*DIRECTIONS*: Please count the lines in the records below that contain the word "Open", and reply with that number only.

*DATASET RECORDS*:
--- begin ---

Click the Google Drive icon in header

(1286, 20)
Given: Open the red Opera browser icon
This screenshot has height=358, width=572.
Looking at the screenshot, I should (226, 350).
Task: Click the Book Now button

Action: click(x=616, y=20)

--- end ---
--- begin ---

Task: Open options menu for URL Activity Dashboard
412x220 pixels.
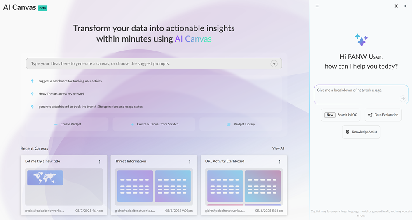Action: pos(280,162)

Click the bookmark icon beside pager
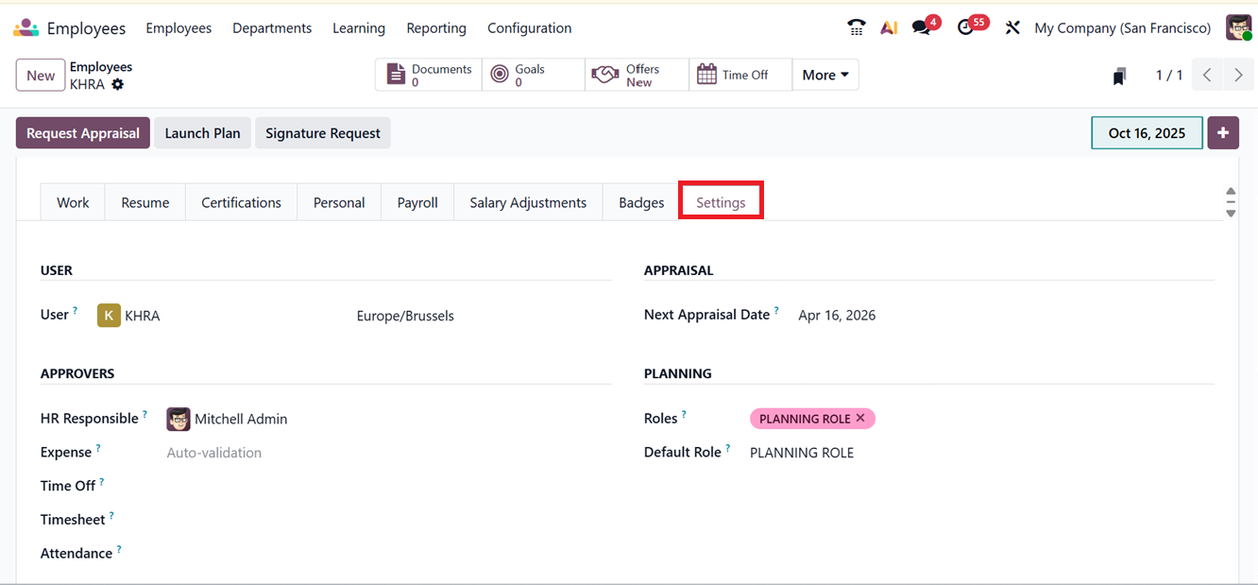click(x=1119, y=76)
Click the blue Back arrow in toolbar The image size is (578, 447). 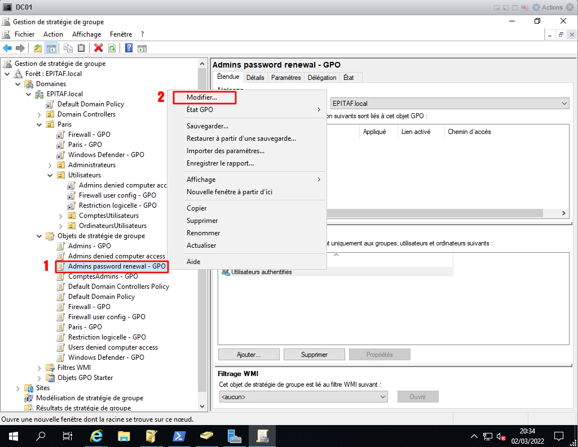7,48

--- end ---
--- begin ---

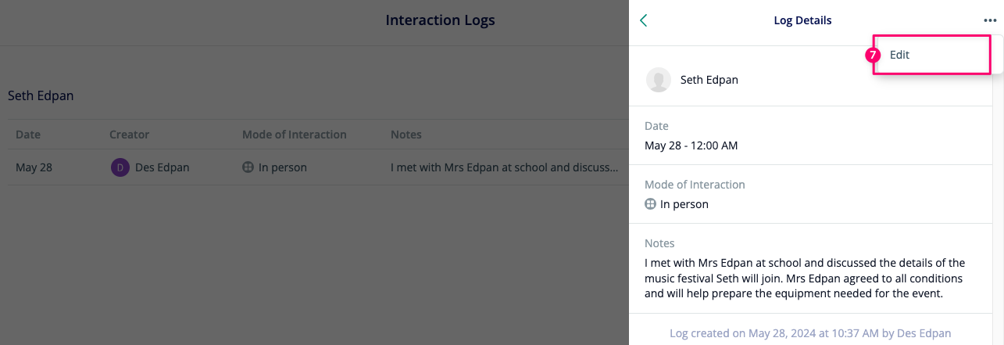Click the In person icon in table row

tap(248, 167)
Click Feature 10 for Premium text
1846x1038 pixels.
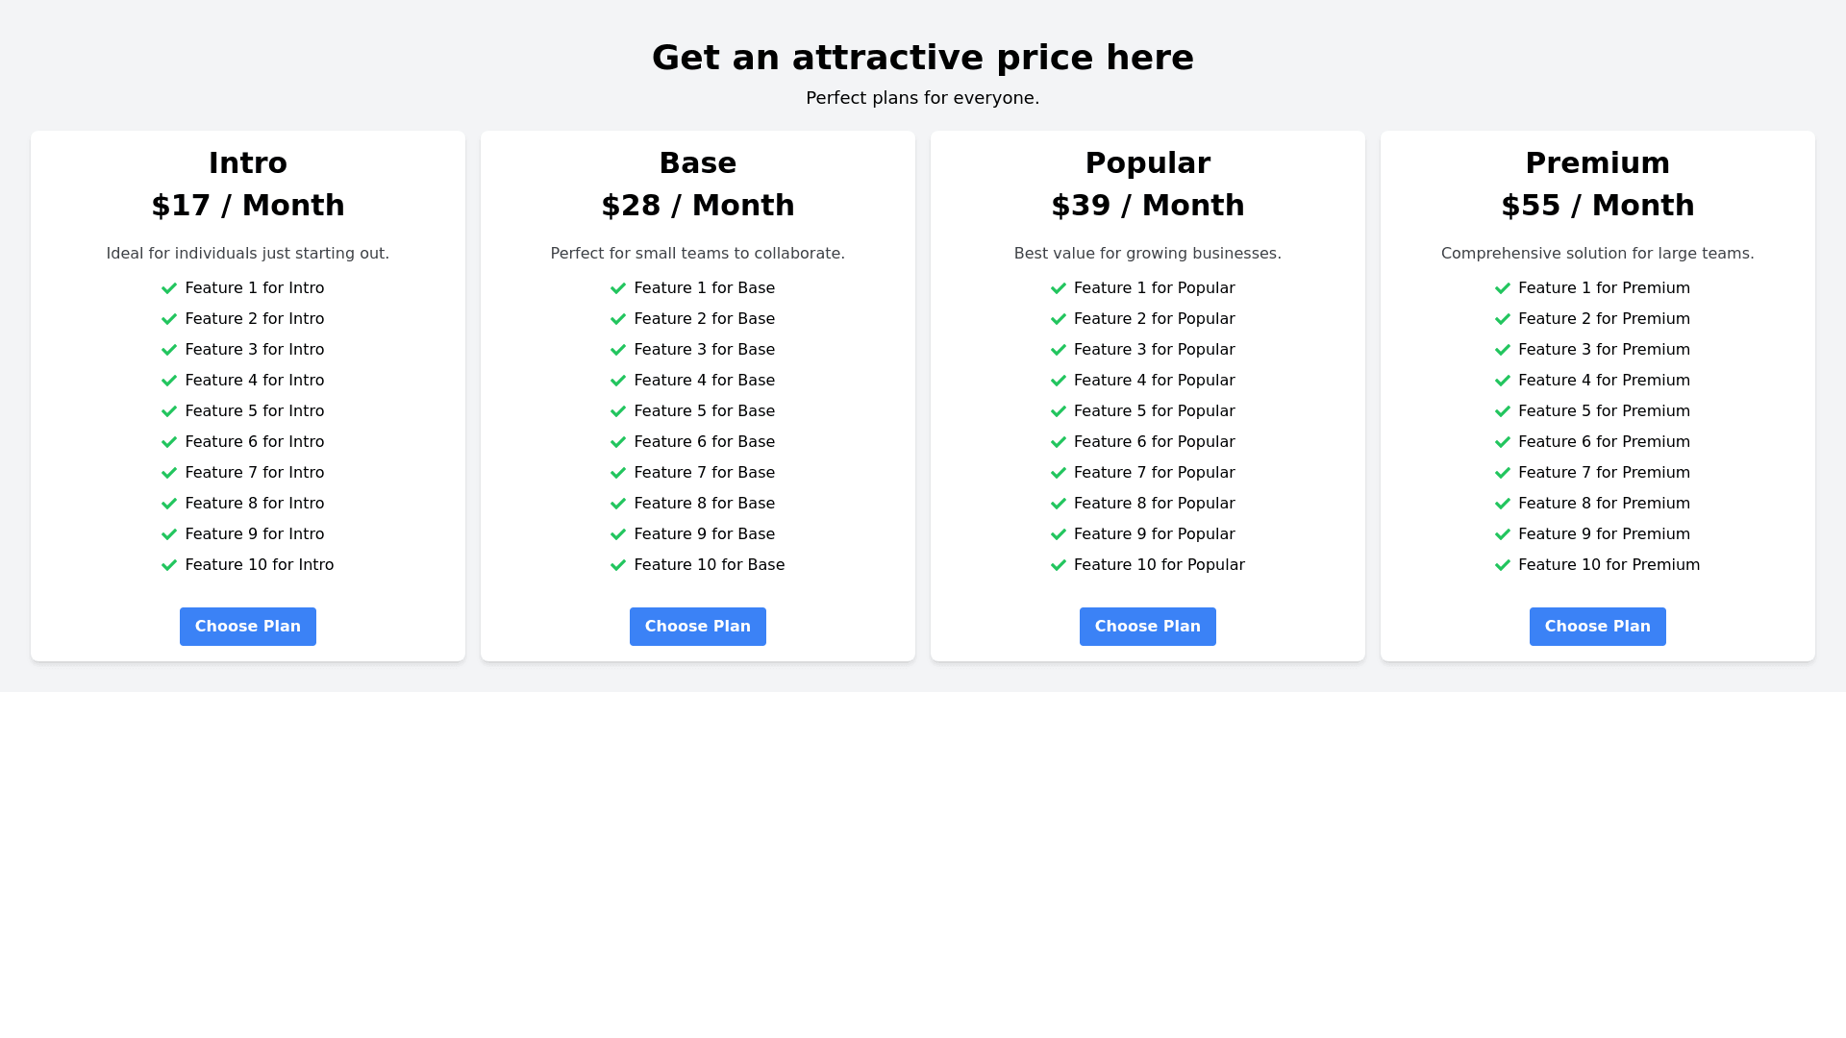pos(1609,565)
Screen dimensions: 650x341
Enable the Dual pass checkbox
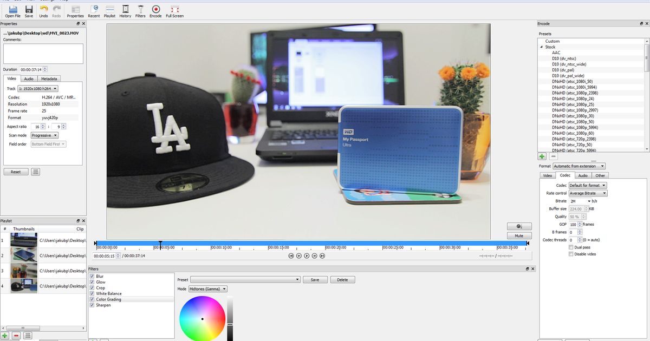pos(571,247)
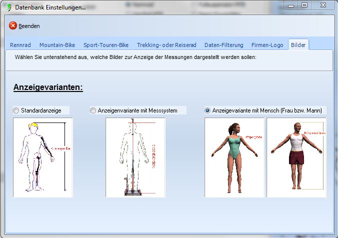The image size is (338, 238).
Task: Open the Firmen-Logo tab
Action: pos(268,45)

--- end ---

*COMPLETE OUTPUT*: 3